Similarly, with forward-facing seats, instead of telling families to keep the child forward-facing until age 4 years or a weight of 40 pounds, tell them to keep that child in a seat forward-facing with the 5-point harness until the child is at least the upper weight limit of that seat, which is often higher than 4 years or 40 pounds.

For booster seats, many clinicians will recommend keeping the child in the booster seat until age 8 years.

The fact is that the seatbelt doesn't fit well until the child is a minimum height of 4 feet, 9 inches. What we should be saying to families is: keep the child in a booster seat until at least 4 feet, 9 inches and that usually is reached around age 8-12 years, at which point a child should go in a 3-point restraint.
There's no change to the backseat recommendation.
Children should stay in the back until age 13 years.
So, the general progression hasn't changed. The new report just recommends keeping the children in each of these steps longer.
Here's a practical tip. The American Academy of Pediatrics produced this very helpful algorithm to help you figure out, based on a child's age, height, and weight, the right restraint for the child. Print it out, keep it in your office. It will help you give advice to families.

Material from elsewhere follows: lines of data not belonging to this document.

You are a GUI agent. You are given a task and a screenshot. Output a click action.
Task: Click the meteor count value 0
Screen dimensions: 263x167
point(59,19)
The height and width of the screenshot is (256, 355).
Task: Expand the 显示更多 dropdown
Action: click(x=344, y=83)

What I really want to assure you is that you do not have to be a child passenger safety expert. You just need to be familiar with the guidelines and, when families have questions, know where to send them.
There are 2 places. You can send them to our Website, where you will find lots of information in English and Spanish for families.
The other is or 1-866-SEAT-CHECK for families wishing to locate a car seat technician.
In the second Webcast, I will give you some guidance on how to help families with these guidelines and how to answer those questions.